◆ EXERCISE
Reproduce every line of the material below word for word, leaving out the pictures.

◆ LISTED RECORDS
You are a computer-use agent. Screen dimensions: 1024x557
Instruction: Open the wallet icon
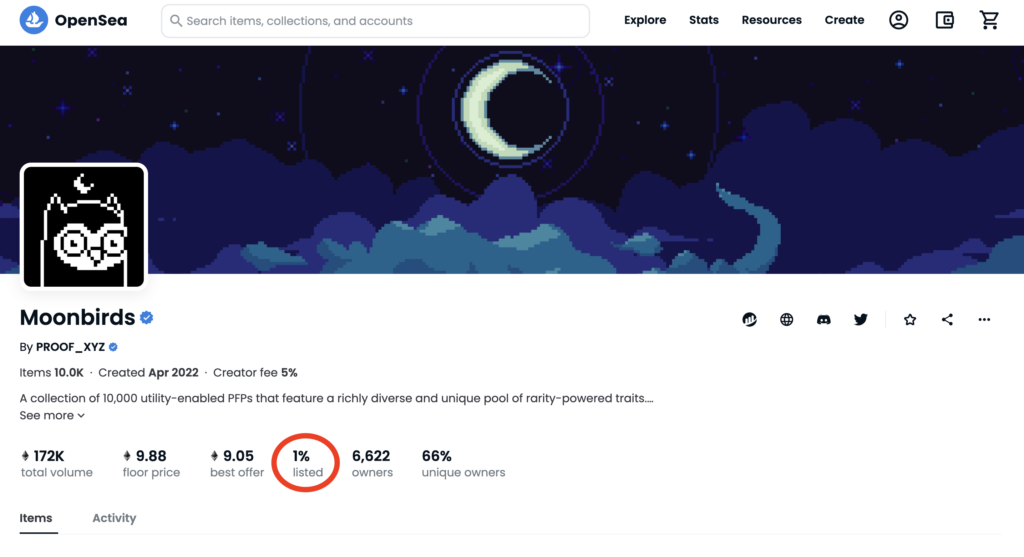coord(944,20)
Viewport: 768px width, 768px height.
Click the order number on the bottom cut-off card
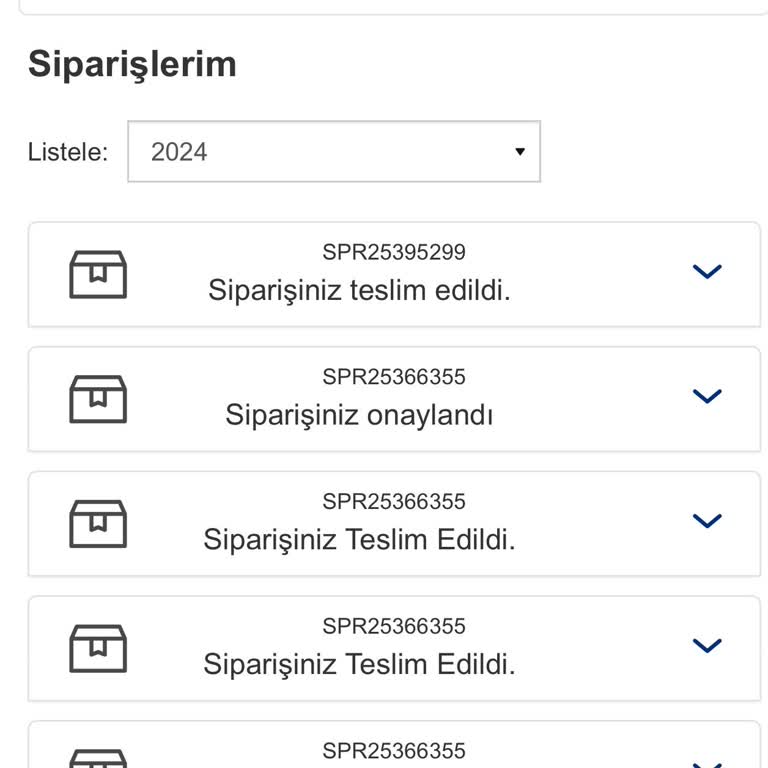(x=394, y=750)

◆ WRITTEN SOLUTION
You are a computer-use agent. Screen dimensions: 1024x557
Instruction: Open the wallet icon
coord(944,20)
Viewport: 768px width, 768px height.
Click the order number on the bottom cut-off card
(x=394, y=750)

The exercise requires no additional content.